ECLI:NL:HR:2021:1819
Hoge Raad
- Cassatie
- Rechtspraak.nl
Cassatie tegen uitspraak Gerechtshof Arnhem-Leeuwarden over naheffingsaanslag parkeerbelasting gemeente Deventer
In deze zaak heeft de Hoge Raad op 3 december 2021 uitspraak gedaan in een cassatieprocedure tegen de uitspraak van het Gerechtshof Arnhem-Leeuwarden van 30 maart 2021. De zaak betreft een beroep in cassatie van belanghebbende, vertegenwoordigd door J. van Gemert, tegen een eerdere uitspraak van de Rechtbank Overijssel. De Rechtbank had een naheffingsaanslag in de parkeerbelasting opgelegd aan belanghebbende, die hiertegen in hoger beroep was gegaan. Het Gerechtshof heeft de uitspraak van de Rechtbank bevestigd, waarop belanghebbende cassatie heeft ingesteld.
De Hoge Raad heeft de klachten van belanghebbende over de uitspraak van het Hof beoordeeld. De Hoge Raad oordeelde dat de klachten niet konden leiden tot vernietiging van de uitspraak van het Gerechtshof.
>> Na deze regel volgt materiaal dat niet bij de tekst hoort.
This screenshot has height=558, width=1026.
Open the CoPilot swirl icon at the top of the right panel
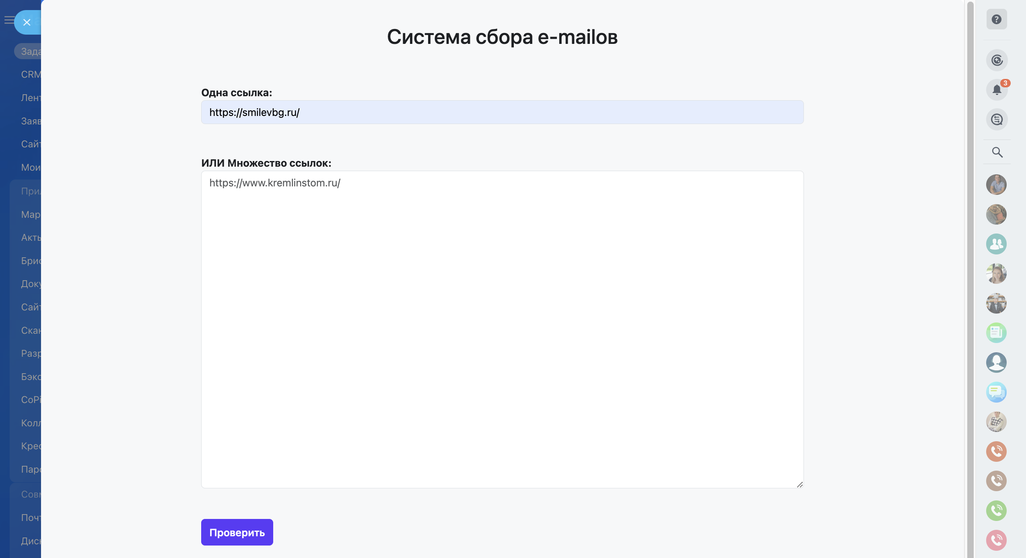(997, 60)
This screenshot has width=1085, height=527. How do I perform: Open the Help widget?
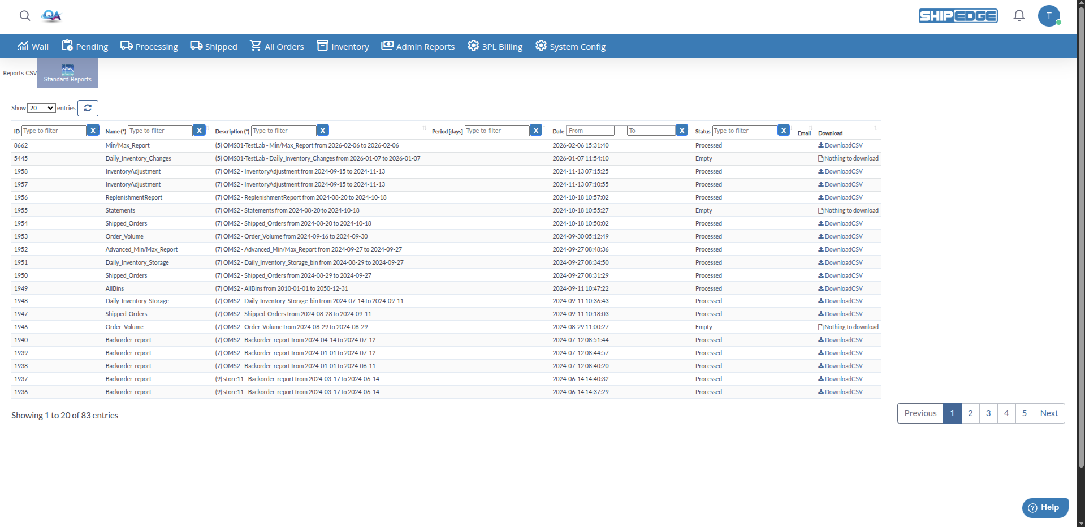(1044, 507)
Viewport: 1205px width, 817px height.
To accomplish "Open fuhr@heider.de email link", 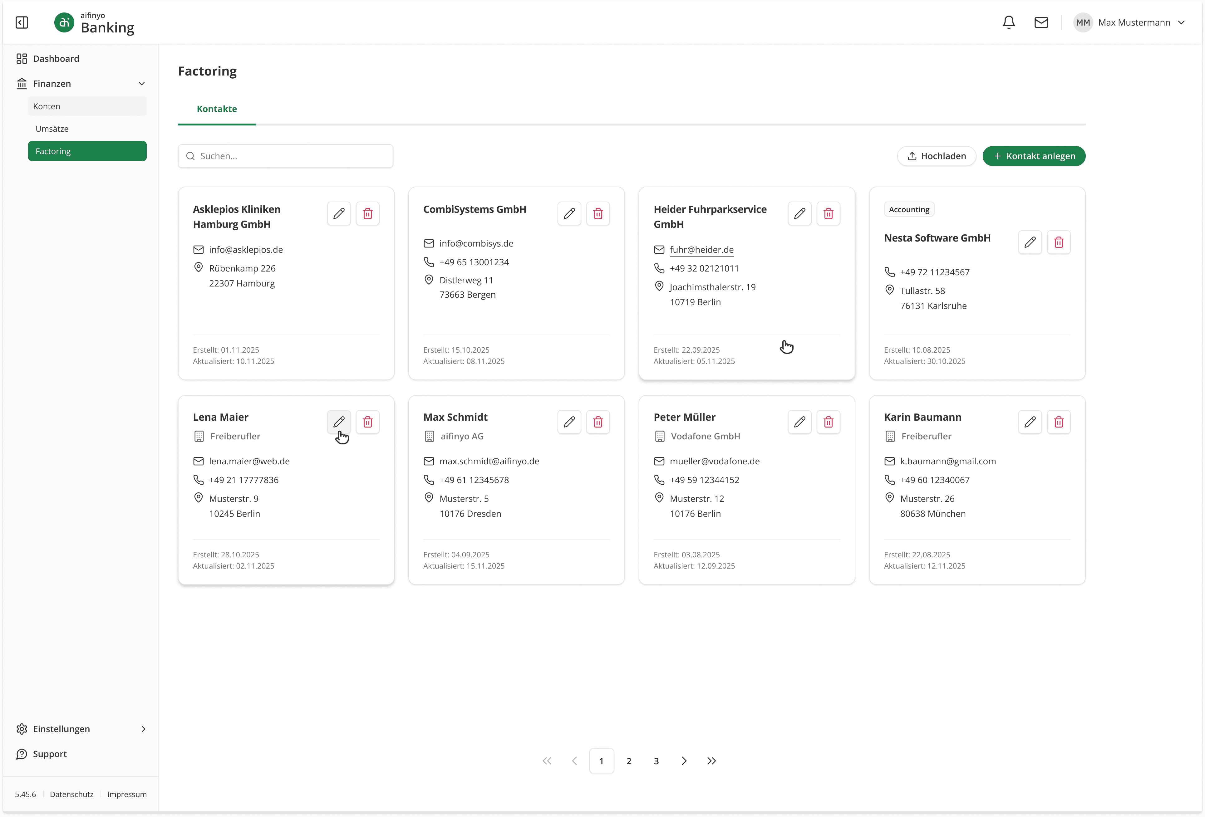I will 702,250.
Het was niet nodig om de redenen voor dit oordeel verder te motiveren, aangezien de vragen die aan de orde waren niet van belang waren voor de eenheid of ontwikkeling van het recht, zoals bedoeld in artikel 81, lid 1, van de Wet op de rechterlijke organisatie.
Daarnaast heeft de Hoge Raad geen aanleiding gezien om een veroordeling in de proceskosten uit te spreken. De beslissing van de Hoge Raad was dat het beroep in cassatie ongegrond werd verklaard. Dit arrest is openbaar uitgesproken op 3 december 2021, en is gewezen door vice-president R.J. Koopman, samen met de raadsheren J. Wortel en M.T. Boerlage, in aanwezigheid van waarnemend griffier F. Treuren.